Mom demands heroin while in labor, tries to inject with unsanitary needle

The mother say she is now ready to move forward and fight her addiction

A New Hampshire mother has admitted to demanding an injection of heroin and methamphetamine while she was in labor.

The Concord Monitor reports that Felicia Farruggia, 29, of Concord, New Hampshire, as sentenced Wednesday to one year in jail and two years’ probation after pleading guilty to reckless conduct, an enhanced misdemeanor.

As previously reported by Crime Online, Farruggia was arrested in March along with her friend Rhianna Frenette, after a six-month-long investigation of the circumstances surrounding Farruggia’s son’s birth on September 15, 2016.

According to police, Farruggia was in active labor at her apartment, but refused to let friends call for medical attention until she was given drugs.  She convinced Frenette to inject her with the narcotics after two failed attempts made with an unsanitary needle.

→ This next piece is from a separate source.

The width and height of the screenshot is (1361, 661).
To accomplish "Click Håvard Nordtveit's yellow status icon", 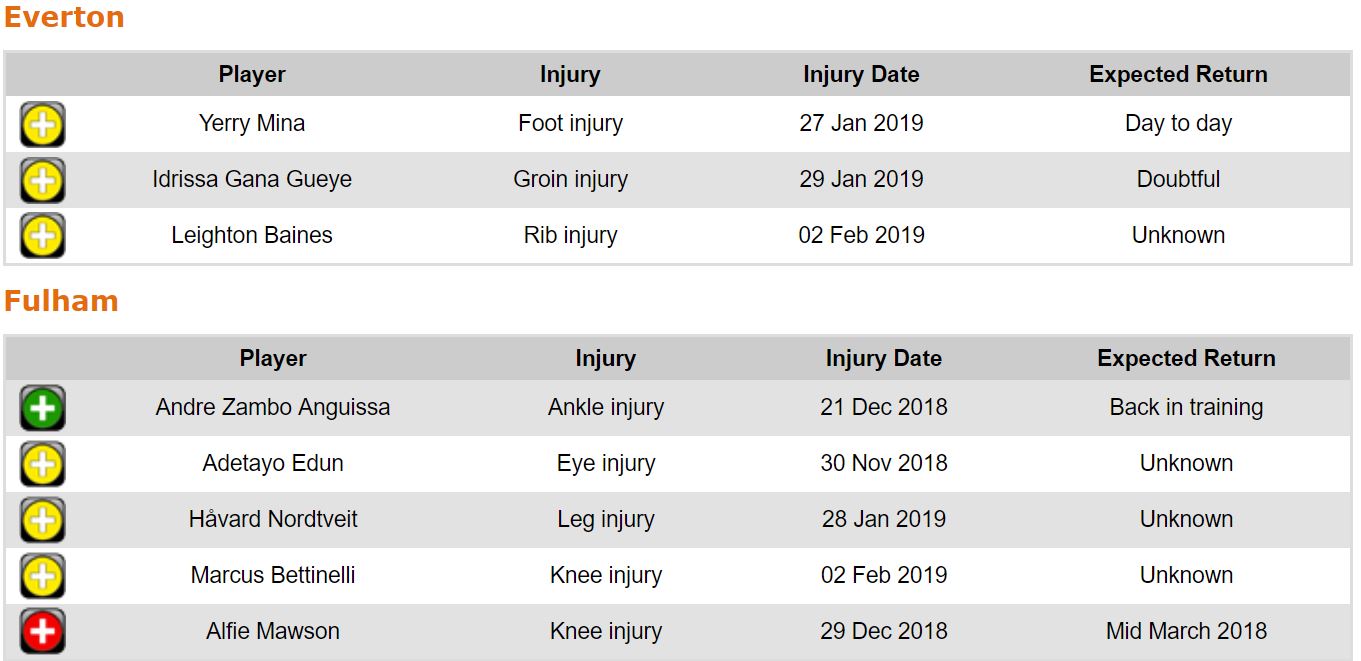I will 42,520.
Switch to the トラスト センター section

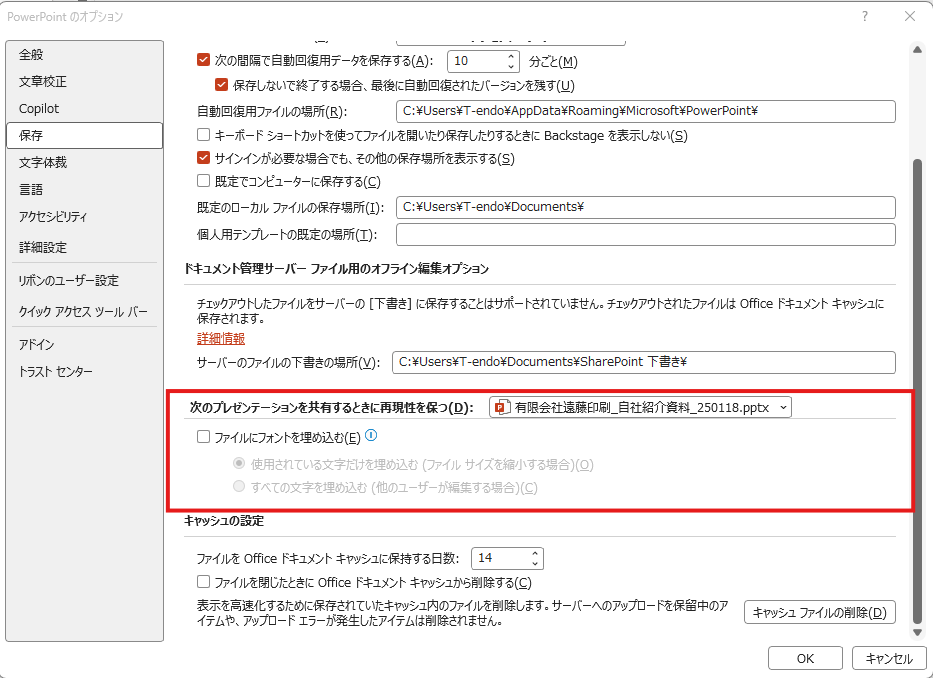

When emergency responders arrived at the residence, Farruggia was removed using a carry device, and she gave birth to a baby boy while entering the ambulance. The mother and baby were taken to Concord Hospital, where they were admitted for several days

Although both Farruggia and the child tested positive for drugs such as methamphetamine and amphetamine, neither tested positive for heroin.

The infant is now in state custody.

As reported by the Concord Monitor, Farruggia stated at her plea hearing that she is ready to make changes and move forward with her life as a “different person”:

“Addiction is a horrible disease, one that I will spend the rest of my life fighting. One that for the first time ever I’m ready to fight.”

Farruggia completed a 28-day residential drug treatment program while awaiting the outcome of her case.

The reckless conduct case against Frenette, now 38, is still pending.

The original felony charges against the two women were reduced to misdemeanors after defense attorneys argued successfully that the heroin-filled syringe should not be considered a deadly weapon in this case.